自身が開拓した畑の前で自著を持つ堀さん

 食糧不足が深刻だった戦後、昭和村の赤城北麓地区にあった旧陸軍演習場跡で繰り広げられた農地開拓事業に13歳で入植した堀道雄さん(89)=同村糸井=が、自身や義兄らの開拓生活をまとめた回想録「赤城開墾『水が命』―戦後を生き抜く開拓者の記録―」を自費出版した。飲み水の確保にも苦労する中、必死にくわを振るい、荒れ地を耕した当時の苦難をありありと今に伝えている。

 同書はA5判108ページ。堀さん自身が手がけた回想記や数々の写真に加え、飲み水に乏しい土地に上水路を開通しようと心血を注いだ義兄の故、星野泰助さん(享年88)が生前に当時を振り返った手記なども収録している。

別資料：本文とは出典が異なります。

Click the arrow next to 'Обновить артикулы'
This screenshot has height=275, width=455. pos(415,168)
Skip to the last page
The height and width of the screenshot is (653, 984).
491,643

 堀さんは埼玉県川口市に生まれ、戦時中に片品村や旧利根村に疎開した。父、相之丞さんの経営していた川口市の鉄工所は空襲を受けて焼失し、一家は終戦直後の1946年、国の「緊急開拓事業」に応じ、開墾生活を始めた。

 回想録で堀さんは畑の開墾作業の様子に加え、生活をゼロから作り上げるつらく苦しい日々を書いている。食糧や水、住居も衣服もない中、木々や雑草の生える荒れ地で山菜を食べて飢えをしのぎながら、雨漏りのする小屋を建て、くわを振るう日々が続いたという。

 特に深刻だったのが飲み水の確保。当時は水路が無く、堀さんは自宅から2キロ離れた湧水池へ飲み水をくみに通った。土地全体を畑にするまでの約10年を「働くことが生き抜くことなのだと自分を励まして、ひと鍬(くわ)ひと鍬開墾に打ち込むことしか道はなかった」と記している。

 一緒に開墾に精を出した仲間の多くが世を去り、苦難を知らない世代に開墾の歴史を伝えることが「自分の役目だ」と出版を決意した。本の完成を受け、堀さんは「ほっとした。本に登場する人たちの生き方から、次の時代を担う若者たちが何か一つでも感じ取ってくれれば」と願っている。

 非売品。100部作成し、親族や沼田市立図書館などに寄贈した。